TASK DESCRIPTION | Copy everything from the line containing "What do you see at coordinates (49, 706)" down to the end of the records, exactly as they appear.

RECORDS SHOWN |

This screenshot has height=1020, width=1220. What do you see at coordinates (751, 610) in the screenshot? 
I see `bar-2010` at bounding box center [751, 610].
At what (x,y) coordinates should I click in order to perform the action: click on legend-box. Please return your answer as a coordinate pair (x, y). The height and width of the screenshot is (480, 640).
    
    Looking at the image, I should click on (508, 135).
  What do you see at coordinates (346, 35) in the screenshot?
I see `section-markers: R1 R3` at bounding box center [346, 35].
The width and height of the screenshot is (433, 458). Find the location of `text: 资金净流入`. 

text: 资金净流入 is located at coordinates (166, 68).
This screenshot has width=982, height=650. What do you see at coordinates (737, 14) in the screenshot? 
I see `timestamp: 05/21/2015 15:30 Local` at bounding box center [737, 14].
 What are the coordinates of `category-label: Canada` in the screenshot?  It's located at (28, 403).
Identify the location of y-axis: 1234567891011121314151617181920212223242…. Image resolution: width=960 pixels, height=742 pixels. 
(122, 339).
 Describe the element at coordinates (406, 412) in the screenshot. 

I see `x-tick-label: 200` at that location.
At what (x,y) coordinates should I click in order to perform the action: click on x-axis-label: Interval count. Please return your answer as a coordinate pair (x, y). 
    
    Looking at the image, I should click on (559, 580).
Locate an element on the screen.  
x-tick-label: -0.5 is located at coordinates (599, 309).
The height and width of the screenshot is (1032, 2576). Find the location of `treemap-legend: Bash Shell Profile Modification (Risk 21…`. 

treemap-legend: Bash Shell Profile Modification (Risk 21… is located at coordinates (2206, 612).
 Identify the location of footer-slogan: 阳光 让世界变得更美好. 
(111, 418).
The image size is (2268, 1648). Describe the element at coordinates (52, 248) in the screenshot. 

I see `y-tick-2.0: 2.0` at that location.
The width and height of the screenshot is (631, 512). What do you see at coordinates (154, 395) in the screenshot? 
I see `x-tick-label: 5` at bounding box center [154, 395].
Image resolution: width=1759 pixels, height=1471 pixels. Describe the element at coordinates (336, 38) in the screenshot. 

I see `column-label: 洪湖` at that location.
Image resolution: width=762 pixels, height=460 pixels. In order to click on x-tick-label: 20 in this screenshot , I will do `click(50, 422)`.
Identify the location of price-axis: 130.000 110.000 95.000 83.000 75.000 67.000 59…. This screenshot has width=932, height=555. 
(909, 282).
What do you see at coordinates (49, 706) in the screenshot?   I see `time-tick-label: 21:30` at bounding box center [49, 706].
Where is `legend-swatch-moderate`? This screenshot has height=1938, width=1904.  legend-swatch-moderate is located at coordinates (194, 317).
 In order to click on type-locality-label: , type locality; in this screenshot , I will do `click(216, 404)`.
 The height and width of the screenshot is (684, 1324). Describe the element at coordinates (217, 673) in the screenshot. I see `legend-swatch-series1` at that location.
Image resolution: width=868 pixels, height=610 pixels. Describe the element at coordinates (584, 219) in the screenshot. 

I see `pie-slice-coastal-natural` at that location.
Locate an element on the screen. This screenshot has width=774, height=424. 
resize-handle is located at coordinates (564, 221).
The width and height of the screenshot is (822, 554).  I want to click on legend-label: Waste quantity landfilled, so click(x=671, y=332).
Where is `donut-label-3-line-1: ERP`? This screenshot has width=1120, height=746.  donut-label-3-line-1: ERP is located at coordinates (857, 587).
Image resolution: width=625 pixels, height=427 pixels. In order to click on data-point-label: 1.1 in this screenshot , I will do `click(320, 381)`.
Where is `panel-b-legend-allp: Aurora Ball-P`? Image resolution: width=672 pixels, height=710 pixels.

ANSWER AREA |
What do you see at coordinates (49, 706) in the screenshot?   I see `time-tick-label: 21:30` at bounding box center [49, 706].
Where is `legend-swatch-moderate`? This screenshot has height=1938, width=1904.  legend-swatch-moderate is located at coordinates (194, 317).
 In order to click on type-locality-label: , type locality; in this screenshot , I will do `click(216, 404)`.
 The height and width of the screenshot is (684, 1324). Describe the element at coordinates (217, 673) in the screenshot. I see `legend-swatch-series1` at that location.
Image resolution: width=868 pixels, height=610 pixels. Describe the element at coordinates (584, 219) in the screenshot. 

I see `pie-slice-coastal-natural` at that location.
Locate an element on the screen. This screenshot has width=774, height=424. 
resize-handle is located at coordinates (564, 221).
The width and height of the screenshot is (822, 554).  I want to click on legend-label: Waste quantity landfilled, so click(x=671, y=332).
Where is `donut-label-3-line-1: ERP`? This screenshot has width=1120, height=746.  donut-label-3-line-1: ERP is located at coordinates (857, 587).
Image resolution: width=625 pixels, height=427 pixels. In order to click on data-point-label: 1.1 in this screenshot , I will do `click(320, 381)`.
Where is `panel-b-legend-allp: Aurora Ball-P`? Image resolution: width=672 pixels, height=710 pixels.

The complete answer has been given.